Engine

Unreal Engine 4

Project Type

School/Personal Project

Duration

10 months

Team Size

4 people

Curent status

No in development

Hello VR

*note, I currently have very few visual from this project as I used a computer provided by the University of Waterloo Games Institute while working on this project and I can not open the project on my home computer at this time.

This project is a Virtual Reality (VR) communication system build for my capstone design project during my final year at Waterloo.

This project is similar to Facebook Spaces, albeit with more sensors so more of the body language is captured. We started work on this project about 5 months before Spaces was announced (much to our pleasure, we no longer had to persuade people this was a promising idea!).

  • Driving the character model animation from the sensor data (cleaning up data), in addition to the animations in absence of sensor data (i.e. when the hands stopped tracking, eye movement, etc)
  • Adding interaction with objects in the world such as picking things up
  • Part of the networking code
  • Game logic required for setting up the animation with a new user
  • Creating the avatars, environment, etc

The majority of the design, research and other ‘academic things’ were completed during the first 4 months of the project while the actual creation of the software was completed during the final 2-3 months.

Experiment on measuring one’s sense of self

Recently, I worked with a professor at the Games Institute at uWaterloo to retrofit Hello VR for use as an tool in an experiment used to test ‘one’s sense of self’. While my capstone design team all contributed to the original project, I performed all the changes required to transform the original project to support this experiment.
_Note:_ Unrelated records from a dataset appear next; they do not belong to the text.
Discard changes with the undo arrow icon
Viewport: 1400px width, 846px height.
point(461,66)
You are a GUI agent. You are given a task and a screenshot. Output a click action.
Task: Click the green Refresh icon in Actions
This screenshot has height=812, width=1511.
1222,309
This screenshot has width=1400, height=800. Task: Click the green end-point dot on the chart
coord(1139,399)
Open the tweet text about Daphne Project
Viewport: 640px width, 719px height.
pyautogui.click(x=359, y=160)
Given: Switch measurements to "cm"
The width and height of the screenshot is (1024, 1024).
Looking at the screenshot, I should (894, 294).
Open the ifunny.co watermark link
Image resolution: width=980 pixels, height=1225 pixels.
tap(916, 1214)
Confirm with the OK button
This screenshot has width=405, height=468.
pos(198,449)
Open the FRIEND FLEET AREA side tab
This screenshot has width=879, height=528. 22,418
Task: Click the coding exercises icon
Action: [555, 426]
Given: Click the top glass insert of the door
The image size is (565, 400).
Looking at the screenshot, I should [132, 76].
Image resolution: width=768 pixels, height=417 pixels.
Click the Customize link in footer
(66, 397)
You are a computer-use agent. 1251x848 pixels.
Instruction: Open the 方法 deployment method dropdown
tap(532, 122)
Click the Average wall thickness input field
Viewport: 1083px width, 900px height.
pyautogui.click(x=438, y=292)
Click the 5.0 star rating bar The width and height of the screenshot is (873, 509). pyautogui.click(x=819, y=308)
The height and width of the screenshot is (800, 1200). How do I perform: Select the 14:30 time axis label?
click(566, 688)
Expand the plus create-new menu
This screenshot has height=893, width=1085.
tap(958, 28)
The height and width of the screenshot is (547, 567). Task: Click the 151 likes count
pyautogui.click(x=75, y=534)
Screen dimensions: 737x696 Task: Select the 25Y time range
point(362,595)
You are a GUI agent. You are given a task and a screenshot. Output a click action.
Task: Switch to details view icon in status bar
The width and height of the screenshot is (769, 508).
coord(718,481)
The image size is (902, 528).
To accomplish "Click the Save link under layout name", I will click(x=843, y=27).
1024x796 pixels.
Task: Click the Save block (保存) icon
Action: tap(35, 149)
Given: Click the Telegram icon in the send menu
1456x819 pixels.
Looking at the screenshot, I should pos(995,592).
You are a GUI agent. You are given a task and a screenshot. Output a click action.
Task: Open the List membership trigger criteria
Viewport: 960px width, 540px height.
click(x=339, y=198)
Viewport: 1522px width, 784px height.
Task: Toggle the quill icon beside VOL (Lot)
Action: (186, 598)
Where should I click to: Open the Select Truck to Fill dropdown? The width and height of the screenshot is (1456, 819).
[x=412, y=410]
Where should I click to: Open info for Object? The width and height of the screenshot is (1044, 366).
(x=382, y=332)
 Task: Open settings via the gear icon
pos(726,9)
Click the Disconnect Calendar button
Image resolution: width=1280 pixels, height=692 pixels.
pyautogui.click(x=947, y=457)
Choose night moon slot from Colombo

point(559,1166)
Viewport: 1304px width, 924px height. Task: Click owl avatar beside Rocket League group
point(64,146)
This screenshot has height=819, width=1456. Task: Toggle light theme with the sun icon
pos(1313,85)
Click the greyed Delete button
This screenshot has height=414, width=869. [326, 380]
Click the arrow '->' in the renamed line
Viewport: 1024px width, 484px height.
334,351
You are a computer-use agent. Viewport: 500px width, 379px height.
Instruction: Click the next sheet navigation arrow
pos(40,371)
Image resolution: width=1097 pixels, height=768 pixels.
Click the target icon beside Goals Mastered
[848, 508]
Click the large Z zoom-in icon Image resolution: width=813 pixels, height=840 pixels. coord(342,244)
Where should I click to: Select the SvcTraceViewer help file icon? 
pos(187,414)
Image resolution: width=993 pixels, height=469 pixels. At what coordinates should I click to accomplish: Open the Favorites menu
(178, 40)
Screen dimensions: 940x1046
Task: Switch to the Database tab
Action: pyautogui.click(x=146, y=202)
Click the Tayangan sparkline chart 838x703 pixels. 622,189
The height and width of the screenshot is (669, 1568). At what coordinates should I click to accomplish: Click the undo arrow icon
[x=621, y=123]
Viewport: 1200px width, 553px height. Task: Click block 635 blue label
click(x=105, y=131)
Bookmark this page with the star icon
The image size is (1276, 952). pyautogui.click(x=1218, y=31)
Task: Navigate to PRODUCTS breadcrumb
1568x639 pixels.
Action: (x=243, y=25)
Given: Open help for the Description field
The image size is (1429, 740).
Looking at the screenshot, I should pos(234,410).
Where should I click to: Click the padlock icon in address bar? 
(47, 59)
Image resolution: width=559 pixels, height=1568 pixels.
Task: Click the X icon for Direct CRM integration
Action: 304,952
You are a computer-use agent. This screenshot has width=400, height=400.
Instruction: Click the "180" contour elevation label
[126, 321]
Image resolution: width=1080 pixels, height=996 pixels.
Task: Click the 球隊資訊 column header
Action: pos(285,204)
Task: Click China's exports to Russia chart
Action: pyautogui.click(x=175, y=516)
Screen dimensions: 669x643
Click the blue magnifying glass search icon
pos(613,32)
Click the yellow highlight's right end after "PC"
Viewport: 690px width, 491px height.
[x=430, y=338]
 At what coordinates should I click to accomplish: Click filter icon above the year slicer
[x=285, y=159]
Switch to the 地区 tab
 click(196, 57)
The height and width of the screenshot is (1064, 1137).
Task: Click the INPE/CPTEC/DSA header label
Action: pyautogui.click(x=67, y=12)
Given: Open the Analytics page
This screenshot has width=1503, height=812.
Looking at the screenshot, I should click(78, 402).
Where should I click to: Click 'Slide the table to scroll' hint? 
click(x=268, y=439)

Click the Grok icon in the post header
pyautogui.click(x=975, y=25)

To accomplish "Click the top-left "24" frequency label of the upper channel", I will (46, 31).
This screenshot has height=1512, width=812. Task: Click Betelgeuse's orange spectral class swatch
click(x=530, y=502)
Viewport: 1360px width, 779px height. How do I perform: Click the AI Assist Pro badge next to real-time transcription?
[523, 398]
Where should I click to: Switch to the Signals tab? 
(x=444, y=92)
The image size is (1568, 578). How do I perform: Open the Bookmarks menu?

The setup for the experiment was fairly simple, initially, the subject created an avatar using Adobe Fuse. At this point, the experimenters then created a gender swapped version of the subject’s avatar, rigged the models using Miximo and imported them into the project. Then, after a brief calibration phase which was run automatically by the software, the subject was presented two models and they had to specify which model they ‘most associated with’. All models fully tracked the user’s motion including finger motion. There were two possible models (normal and gender swapped) and two possible animations (fully tracked and fully tracked with an idle animation added to the subject’s motion) and each test was a permutation of each possibility.

I performed the following work to transitions HelloVR for the experiment:

  • Created experiment game logic to allow the experiment to run itself and export results with minimal human input from experimenters
  • Simplify character model import process
  • Backend work to allow Korean localisation of all text

The initial experiment was run in August 2017 and the results of the experiment are set to be published in a scientific journal down the road.